Task statement. Transcribe the following entries word for word; no picture is to appear in the copy.

════════════════════

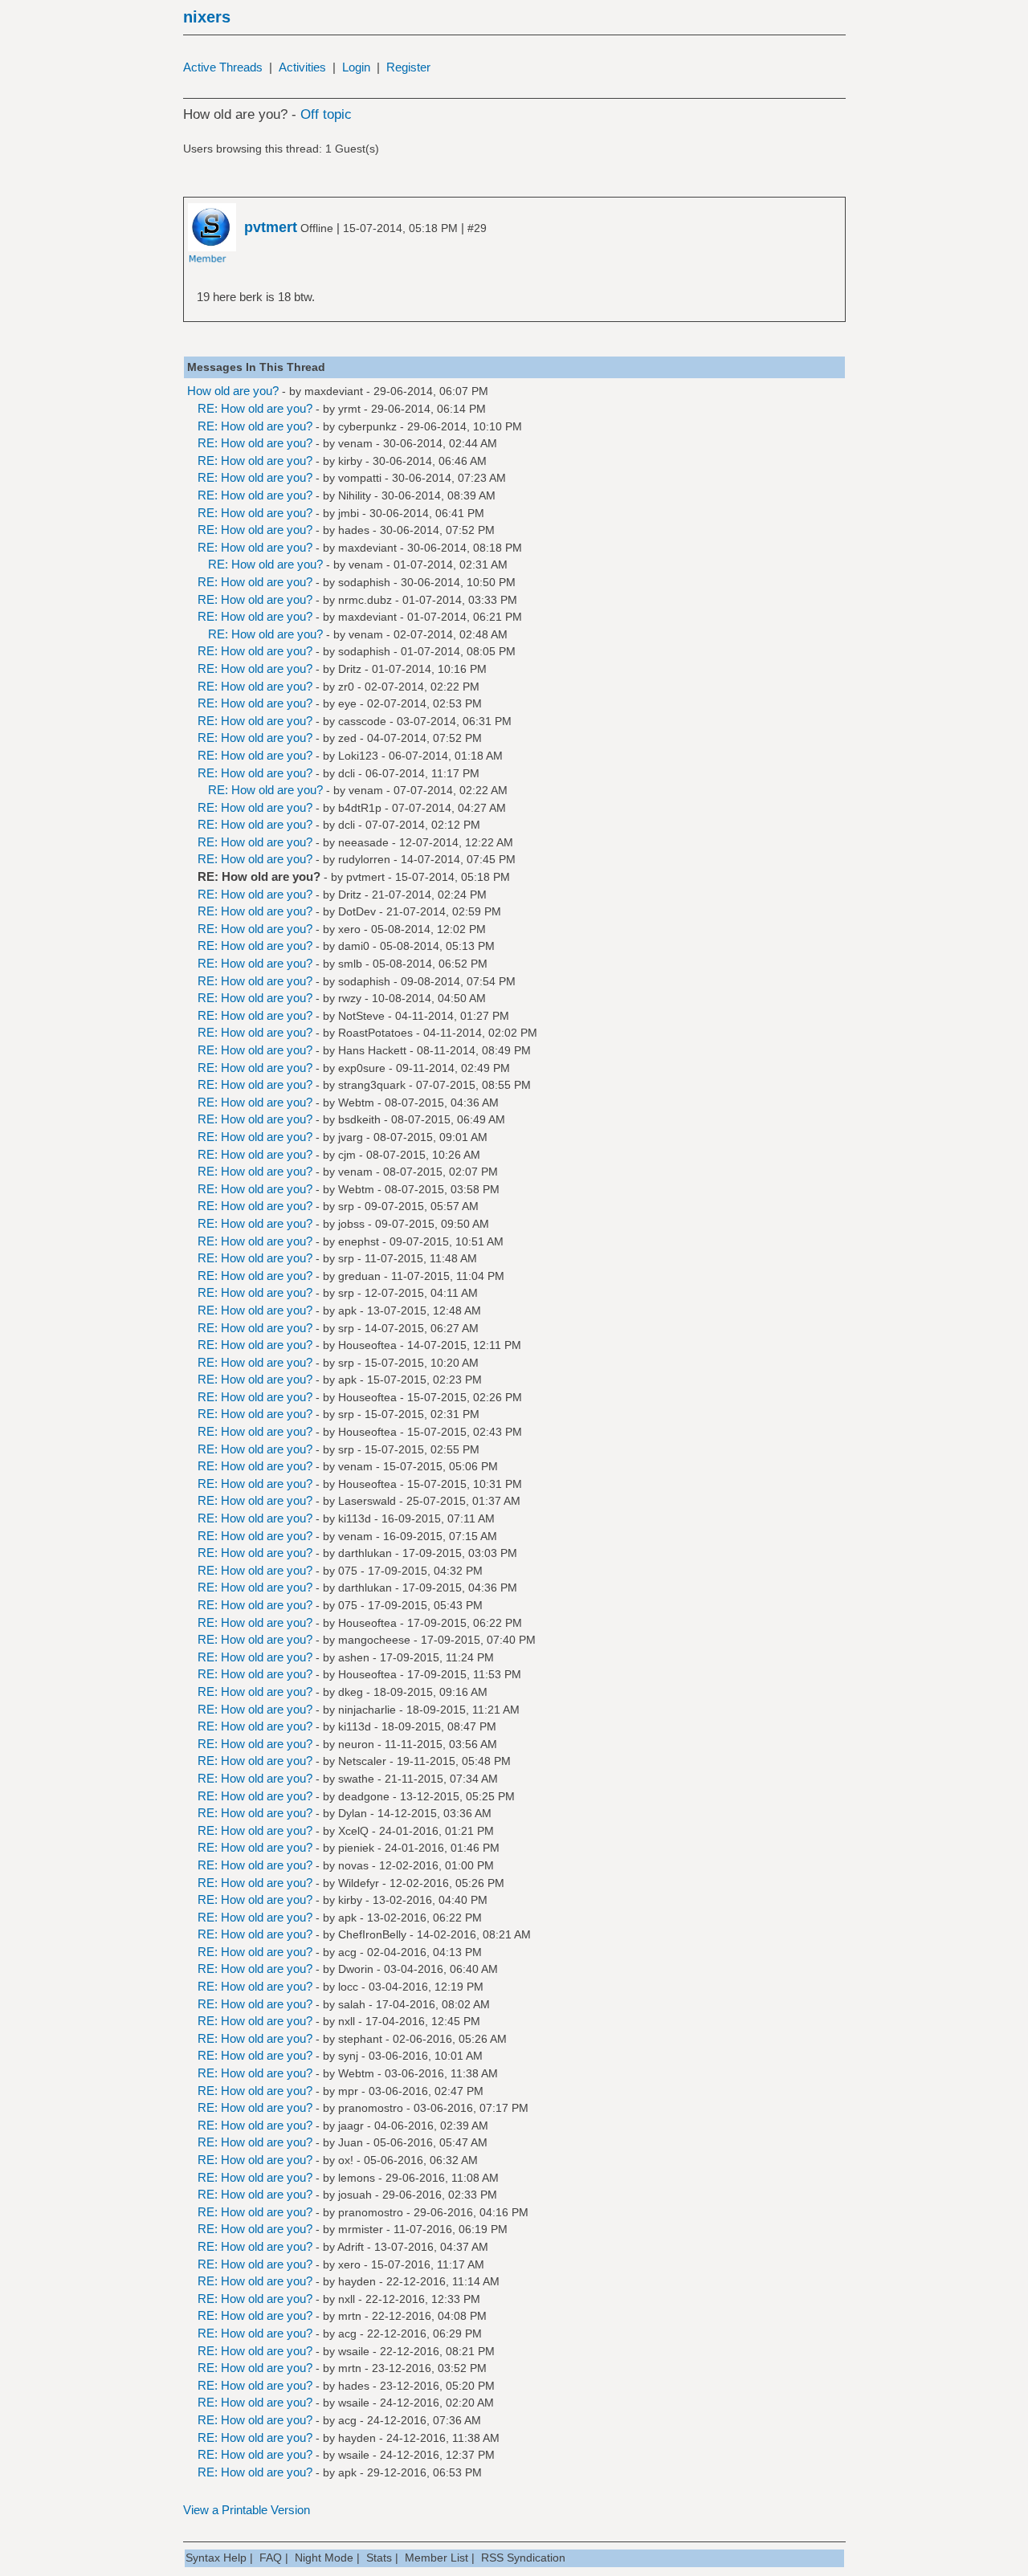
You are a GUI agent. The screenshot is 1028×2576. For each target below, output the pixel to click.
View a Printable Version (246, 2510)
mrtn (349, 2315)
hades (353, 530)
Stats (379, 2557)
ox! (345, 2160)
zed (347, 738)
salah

════════════════════

Response area.
You are a GUI agent. The screenshot is 1028×2576. For each target below, output the pixel to click.
View a Printable Version (246, 2510)
mrtn (349, 2315)
hades (353, 530)
Stats (379, 2557)
ox! (345, 2160)
zed (347, 738)
salah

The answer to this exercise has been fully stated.